=== WHAT NEEDS TO BE DONE ===
Retype the entries. Match them exactly.

=== Dataset excerpts ===
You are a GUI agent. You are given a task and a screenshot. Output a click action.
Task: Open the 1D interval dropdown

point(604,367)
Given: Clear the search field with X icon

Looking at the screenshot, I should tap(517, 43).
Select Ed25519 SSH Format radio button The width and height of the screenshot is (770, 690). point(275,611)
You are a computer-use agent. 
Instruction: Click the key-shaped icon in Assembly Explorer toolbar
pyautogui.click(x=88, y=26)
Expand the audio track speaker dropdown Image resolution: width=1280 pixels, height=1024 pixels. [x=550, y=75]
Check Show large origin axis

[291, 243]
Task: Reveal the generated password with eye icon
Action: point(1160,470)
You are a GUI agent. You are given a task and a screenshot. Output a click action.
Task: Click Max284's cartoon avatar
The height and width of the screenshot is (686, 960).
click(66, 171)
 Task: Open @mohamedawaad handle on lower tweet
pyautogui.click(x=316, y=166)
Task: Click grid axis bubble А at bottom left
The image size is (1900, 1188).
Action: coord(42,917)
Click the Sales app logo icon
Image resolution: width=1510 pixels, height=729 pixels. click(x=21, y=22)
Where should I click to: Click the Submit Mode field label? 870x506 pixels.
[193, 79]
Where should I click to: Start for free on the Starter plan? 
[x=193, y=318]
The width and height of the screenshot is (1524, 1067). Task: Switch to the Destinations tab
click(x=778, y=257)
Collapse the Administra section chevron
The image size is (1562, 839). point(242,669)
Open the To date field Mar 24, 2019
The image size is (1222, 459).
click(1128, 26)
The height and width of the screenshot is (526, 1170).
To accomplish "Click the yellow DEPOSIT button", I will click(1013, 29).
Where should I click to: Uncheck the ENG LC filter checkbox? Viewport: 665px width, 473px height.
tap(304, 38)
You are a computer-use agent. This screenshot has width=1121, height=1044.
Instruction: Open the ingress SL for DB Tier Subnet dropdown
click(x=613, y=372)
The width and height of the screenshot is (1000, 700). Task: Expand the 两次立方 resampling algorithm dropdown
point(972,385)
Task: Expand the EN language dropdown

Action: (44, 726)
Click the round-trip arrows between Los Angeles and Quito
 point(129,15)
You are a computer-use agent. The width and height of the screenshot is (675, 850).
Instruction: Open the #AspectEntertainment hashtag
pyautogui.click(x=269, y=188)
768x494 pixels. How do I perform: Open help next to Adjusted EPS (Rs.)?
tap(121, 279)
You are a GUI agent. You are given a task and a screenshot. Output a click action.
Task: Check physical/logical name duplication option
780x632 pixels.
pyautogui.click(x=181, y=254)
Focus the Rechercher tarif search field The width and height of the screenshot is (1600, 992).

=== RESPONSE BOX ===
You are a GUI agent. You are given a task and a screenshot. Output a click action.
Task: Open the 1D interval dropdown

point(604,367)
Given: Clear the search field with X icon

Looking at the screenshot, I should tap(517, 43).
Select Ed25519 SSH Format radio button The width and height of the screenshot is (770, 690). point(275,611)
You are a computer-use agent. 
Instruction: Click the key-shaped icon in Assembly Explorer toolbar
pyautogui.click(x=88, y=26)
Expand the audio track speaker dropdown Image resolution: width=1280 pixels, height=1024 pixels. [x=550, y=75]
Check Show large origin axis

[291, 243]
Task: Reveal the generated password with eye icon
Action: point(1160,470)
You are a GUI agent. You are given a task and a screenshot. Output a click action.
Task: Click Max284's cartoon avatar
The height and width of the screenshot is (686, 960).
click(66, 171)
 Task: Open @mohamedawaad handle on lower tweet
pyautogui.click(x=316, y=166)
Task: Click grid axis bubble А at bottom left
The image size is (1900, 1188).
Action: coord(42,917)
Click the Sales app logo icon
Image resolution: width=1510 pixels, height=729 pixels. click(x=21, y=22)
Where should I click to: Click the Submit Mode field label? 870x506 pixels.
[193, 79]
Where should I click to: Start for free on the Starter plan? 
[x=193, y=318]
The width and height of the screenshot is (1524, 1067). Task: Switch to the Destinations tab
click(x=778, y=257)
Collapse the Administra section chevron
The image size is (1562, 839). point(242,669)
Open the To date field Mar 24, 2019
The image size is (1222, 459).
click(1128, 26)
The height and width of the screenshot is (526, 1170).
To accomplish "Click the yellow DEPOSIT button", I will click(1013, 29).
Where should I click to: Uncheck the ENG LC filter checkbox? Viewport: 665px width, 473px height.
tap(304, 38)
You are a computer-use agent. This screenshot has width=1121, height=1044.
Instruction: Open the ingress SL for DB Tier Subnet dropdown
click(x=613, y=372)
The width and height of the screenshot is (1000, 700). Task: Expand the 两次立方 resampling algorithm dropdown
point(972,385)
Task: Expand the EN language dropdown

Action: (44, 726)
Click the round-trip arrows between Los Angeles and Quito
 point(129,15)
You are a computer-use agent. The width and height of the screenshot is (675, 850).
Instruction: Open the #AspectEntertainment hashtag
pyautogui.click(x=269, y=188)
768x494 pixels. How do I perform: Open help next to Adjusted EPS (Rs.)?
tap(121, 279)
You are a GUI agent. You are given a task and a screenshot. Output a click action.
Task: Check physical/logical name duplication option
780x632 pixels.
pyautogui.click(x=181, y=254)
Focus the Rechercher tarif search field The width and height of the screenshot is (1600, 992).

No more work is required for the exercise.